I ring up her Slurpees and snacks, sometimes “forgetting” to ring up a candy bar or two. I watch her read her library books on the curb and make sure the weirdos stay away from her. Occasionally I compliment her makeup, and she looks down and thanks me quietly. 

I think she likes me better as a cashier than she ever would have as a cousin. 

HONORABLE MENTIONS

What Twenty Bucks Gets

by Chris Norris

I see Mikey walking toward me. I recollect last night, if we had any clashes… Nothing appears. So we say things to each other, parrying back and forth. 

Always it’s like this with Mikey. 

“Can I borrow 20 bucks? I’ll get you back tonight.”

I’m stunned. But maybe every night is a blackout for him. He doesn’t remember the nights– “ever,” it has been said to me. 

I consider that Mikey won’t have the money tonight, probably not tomorrow or the next, that I would be unlikely to see him for several days at least. 

“Sure.” 

Scablands

by Greg Halbriech

In Washington State there is an area called the Scablands. A geological wonder. The ground is torn and rippled. Stone cliffs rise from the pocked, yearning surface. The colors there are dull browns and deep, conflicted reds.

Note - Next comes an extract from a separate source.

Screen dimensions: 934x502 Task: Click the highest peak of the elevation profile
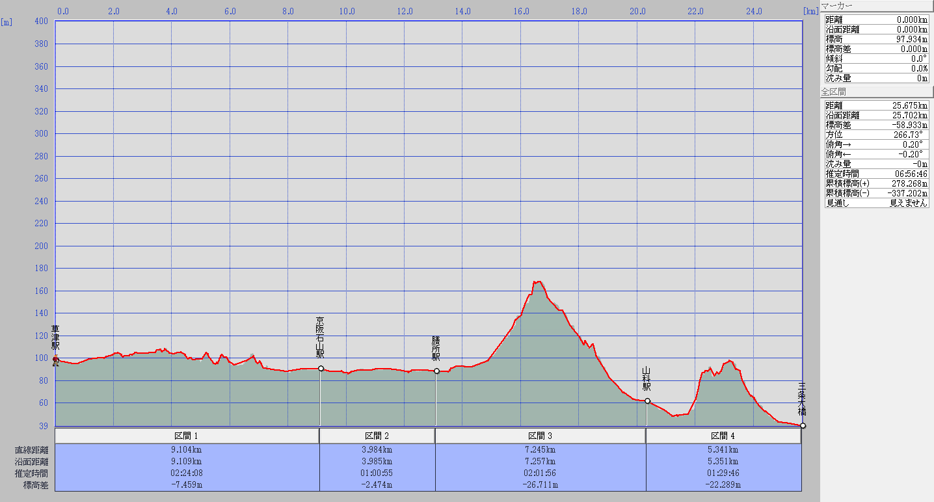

When I step into the hospital room and see the scarred landscape of my daughter’s arms, all I can think to say is, “They used to think the Scablands were formed over thousands of years. Erosion. Change over time. But they weren’t. They were formed when a glacier broke, and a lake drained, and water rushed hundreds of miles to the Pacific.” 

Kangchenjunga

by Barbra Cohn

After a harrowing ride through the Himalayas, we awoke to bird songs that hung in the air along with my condensed breath. I needed chai, but the dining room didn’t open for hours. We walked up the road for a glimpse of Kangchenjunga before it disappeared behind the mist. I was startled by a woman-walking tree whose back was parallel to the ground from the weight of leafy branches. She disappeared into the forest as the rising sun illuminated the mountain. We stood silent, meditating on its grandeur, in awe of its majesty, looking at the face of god.